Page 85 of The Lincoln Lawyer
“Was this guy a Texas Longhorns fan or what?” Lankford asked.
Nobody laughed.
“What do you think?” Sobel said to me.
I stared down at my friend’s last gesture and just shook my head.
“Oh, I got it,” Lankford said. “It’s like a signal. A code. He’s telling us that the devil did it.”
I thought of Raul calling Roulet the devil, of having the proof that he was evil. And I knew what my friend’s last message to me meant. As he died on the floor of his office, he tried to tell me. Tried to warn me.
Twenty-four
Iwent to Four Green Fields and ordered a Guinness but quickly escalated to vodka over ice. I didn’t think there was any sense in delaying things. The Dodgers game was finishing up on the TV over the bar. The boys in blue were rallying, down now by just two with the bases loaded in the ninth. The bartender had his eyes glued to the screen but I didn’t care anymore about the start of new seasons. I didn’t care about ninth-inning rallies.
After the second vodka assault, I brought the cell phone up onto the bar and started making calls. First I called the four other lawyers from the game. We had all left when I had gotten the word but they went home only knowing that Levin was dead, none of the details. Then I called Lorna and she cried on the phone. I talked her through it for a little while and then she asked the question I was hoping to avoid.
“Is this because of your case? Because of Roulet?”

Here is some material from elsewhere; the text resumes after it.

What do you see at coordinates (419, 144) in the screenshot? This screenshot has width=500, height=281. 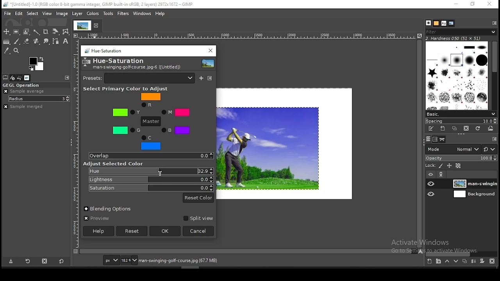 I see `scroll bar` at bounding box center [419, 144].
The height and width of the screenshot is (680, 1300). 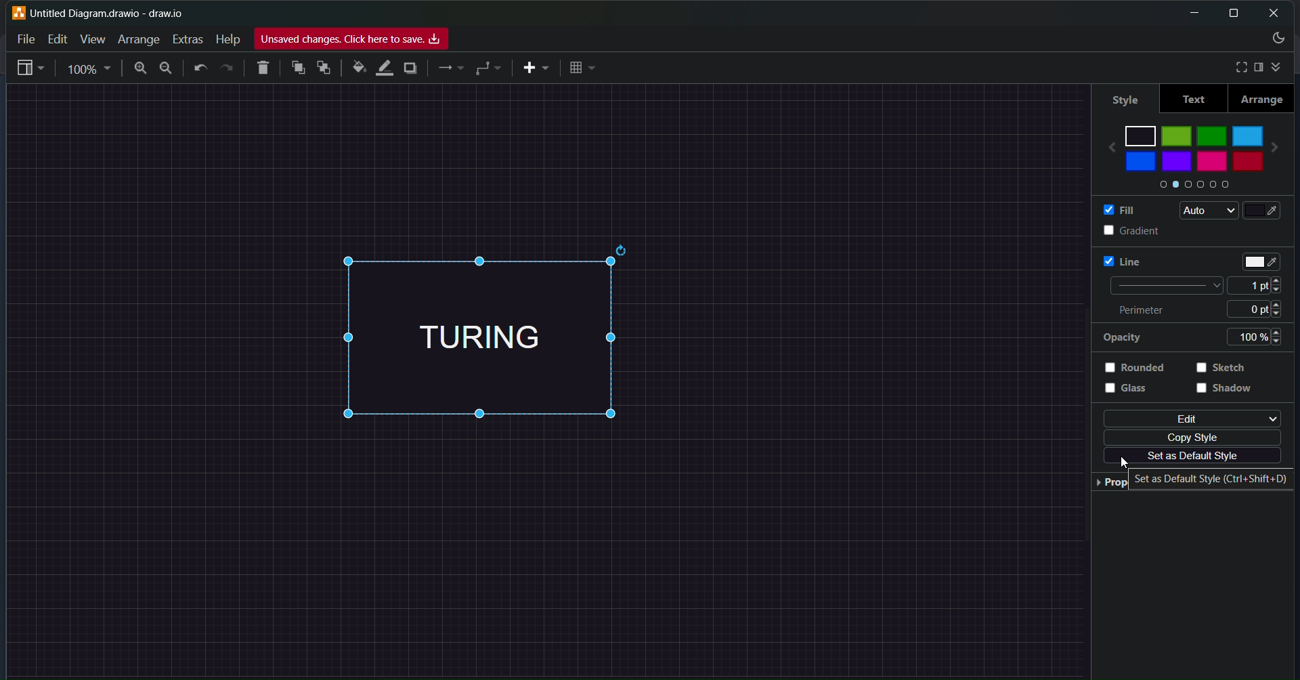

“I don’t know,” I lied. “I told the cops about it but they seemed more interested in him being gay than anything else.”
“He was gay?”
I knew it would work as a deflection.
“He didn’t advertise it.”
“And you knew and didn’t tell me?”
“There was nothing to tell. It was his life. If he wanted to tell people, he would have told people, I guess.”
“The detectives said that’s what happened?”
“What?”
“You know, that his being gay is how he got murdered.”
“I don’t know. They kept asking about it. I don’t know what they think. They’ll look at everything and hopefully it will lead to something.”
There was silence. I looked up at the TV just as the winning run crossed the plate for the Dodgers and the stadium erupted in bedlam and joy. The bartender whooped and used a remote to turn up the broadcast. I looked away and put a hand over my free ear.
“Makes you think, doesn’t it?” Lorna said.
“About what?”
“About what we do. Mickey, when they catch the bastard who did this, he might call me to hire you.”
I got the bartender’s attention by shaking the ice in my empty glass. I wanted a refill. What I didn’t want was to tell Lorna that I believed I was already working for the bastard who had killed Raul.
“Lorna, take it easy. You’re getting—”
“It could happen!”
“Look, Raul was my colleague and he was also my friend. But I’m not going to change what I do or what I believe in because—”
“Maybe you should. Maybe we all should. That’s all I’m saying.”
She started crying again. The bartender brought my fresh drink and I took a third of it down in one gulp.